**WHAT YOU ARE ASKED TO DO:**
Exactly as they appear, set down all the lines of the material.

**THE DATA:**
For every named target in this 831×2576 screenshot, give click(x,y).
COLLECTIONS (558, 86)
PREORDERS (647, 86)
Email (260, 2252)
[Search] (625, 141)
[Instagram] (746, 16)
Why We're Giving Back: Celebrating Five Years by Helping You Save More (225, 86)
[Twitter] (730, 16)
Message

**SOLUTION:**
For every named target in this 831×2576 screenshot, give click(x,y).
COLLECTIONS (558, 86)
PREORDERS (647, 86)
Email (260, 2252)
[Search] (625, 141)
[Instagram] (746, 16)
Why We're Giving Back: Celebrating Five Years by Helping You Save More (225, 86)
[Twitter] (730, 16)
Message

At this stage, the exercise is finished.